Text normalizer, anyone?

When I write text documents (using LaTeX or Docbook), I like to wrap lines, as it makes them easier to edit (less things moving on the screen), and allow to have easy-to-read diffs.

However, I always hesitate before rewrapping paragraphs (using vim’s gqap): this mean that I will add noise to my git history. So I only do that from time to time, making “rewrapping-only commits”. But that sucks, since in the meantime, I sometimes make a lot of changes, and my lines grow long again. Of course, I could rewrap my paragraphs before each commit, but if I simply add a word to a paragraph, it might cause all the lines to be rewrapped.

So I what I would need is some kind of “text normalizer” that will:

  • split lines at The Right Place. After ‘.’, ‘,’, ‘:’, ‘;’, etc. So rewrapping won’t propagate changes too far away.
  • understand the basics of LaTeX, so it won’t rewrap
    \begin{tabular}{|l|l|}\hline
    x & y \\
    1 & 2 \\\hline
    \end{tabular}

    or

    \begin{figure}
    \centerline{\includegraphics{fig}}
    \caption{Cool stuff}
    \label{coolstuff}
    \end{figure}

    (vim does rewrap those examples.)

  • be editor-agnostic. So other committers could use it as well.
  • support for other document formats (docbook XML) would be nice too.

I’ve looked at plasTeX: I could use it to parse a LaTeX document, and export it as LaTeX. But then it would be a LaTeX-only solution. Does anyone have a better solution?

9 thoughts on “Text normalizer, anyone?

  1. I have roughly the same problem, colleagues mostly use TeXshop and just use the default soft wrapping, ending up with long lines or random line breaks.

    I personally try to start new lines for each sentence, but then the text is not as nicely wrapped in the editor. Maybe just replace period-space-space by period-linebreak before commits, and the reverse at updates ? Is it possible to tell svn to use period-space-space as an additional end-of-line marker ?

  2. Why not just turn on vim’s wrap mode? This only affects the display of the file.

  3. Matthew: the preblem with softwrap is that it makes really long lines so it makes conflicts more probable and reviewing differences difficult (eg fixing a typo in a paragraph when the whole paragraph is one hard line)

  4. > However, I always hesitate before rewrapping paragraphs (using vim’s
    > gqap): this mean that I will add noise to my git history.

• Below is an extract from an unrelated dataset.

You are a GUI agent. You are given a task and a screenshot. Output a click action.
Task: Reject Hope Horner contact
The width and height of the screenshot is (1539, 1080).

    I don’t think that wrapping lines adds noise to git’s history if you
    re-wrap lines while changing a file.

    In other words, suppose you edit file a.tex and in the process also
    make some whitespace changes. Then if you do a commit using
    git commit a.tex -m “Some changes to a.tex”
    Now you want to see the changes you made but ignore whitespace
    changes. So you run
    git diff -b
    The -b switch asks that white space changes are ignored.

    This approach is only problematic if you want to generate patches
    which are to be applied outside git.

  5. Kapil: git diff -b doesn’t solve my problem.

    If I have a line:
    a c d e f g h i j k l m
    I edit the line to add a “bbbbbbbbbb”, but that causes the line to go past the 80-char limit. so, when rewrapping:
    a bbbbbbbbbbbbbb c d e
    f g h i j k l m
    I haven’t checked, but git diff -b won’t help here (if git diff -b behaves like diff -b).

  6. That was my mistake. I thought this option made “diff” behave like “wdiff”.

    I have used “wdiff” in the past when my collaborator sent me a
    para-reformatted TeX file.

    Maybe one should create something like “git-wdiff”.

  7. While I think you are slightly overoptimizing, using git you _can_ add a filter to convert between checkin and checkout.. However perhaps git diff –color-words can help your reviewing eyes! (That’s one out of few git features made only for actual plain text processing!)

Comments are closed.